5000 kilometers of New Zealand in two-and-a-half weeks
A few years ago pat and Sherron Lynch presented a program at 3-Rivers Birding Club
about their trip to New Zealand. This inspired Karen and me to move NZ up a few
notches on our list
of places to visit. I was surprised when I checked to see if we could use some airline
miles to make a trip over Thanksgiving. Contrary to what one of the obnoxious television
commercials would make you think – the answer was YES. It included some longer than
desired layovers in Los Angeles; but the answer was yes.
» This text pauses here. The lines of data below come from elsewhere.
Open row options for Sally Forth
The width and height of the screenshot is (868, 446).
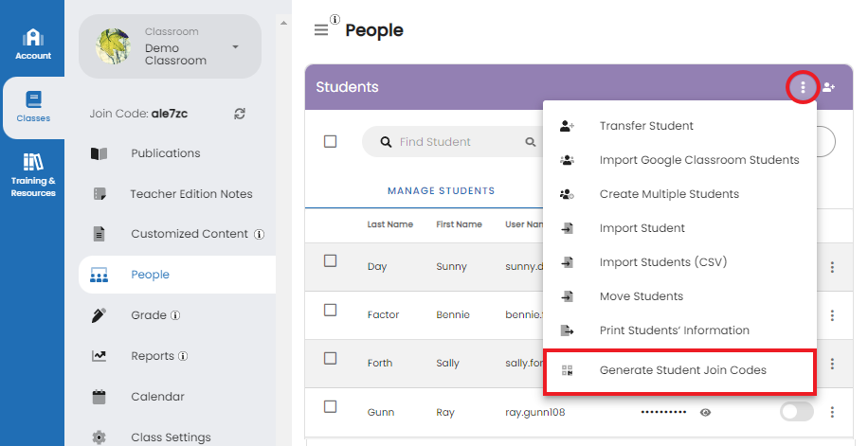tap(832, 364)
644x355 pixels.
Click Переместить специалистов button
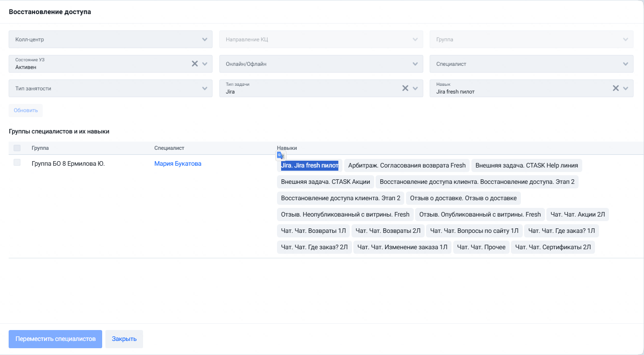pyautogui.click(x=55, y=339)
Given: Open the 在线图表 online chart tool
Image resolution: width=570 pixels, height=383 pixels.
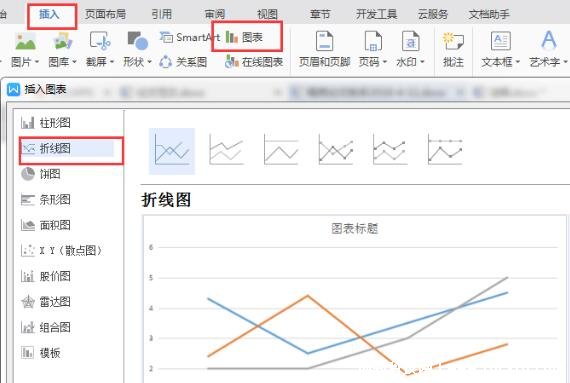Looking at the screenshot, I should point(254,62).
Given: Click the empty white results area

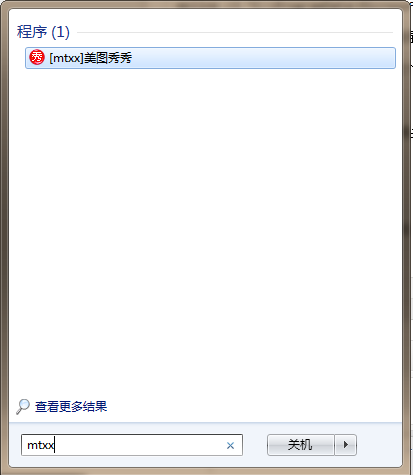Looking at the screenshot, I should pyautogui.click(x=205, y=230).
We scheduled our trip (11- to 29-Nov-2005) to try to maximize our chances to see
three penguin species during their breeding seasons. There are great resources on
the internet for planning birding trips. With borrowed books from the Lynches and
hours of on line time, we had a fairly strict schedule to visit numerous sites on
both the South and North Islands in two-and-a-half weeks. We picked up a few tips;
such as there is no drop off charge for most rental cars if you pick-up at Christchurch
and drop-off at Auckland – rental cars tend to migrate south. We had reservations
for about a third of the nights.
One of the highlights was a night cruise on Milford Sound.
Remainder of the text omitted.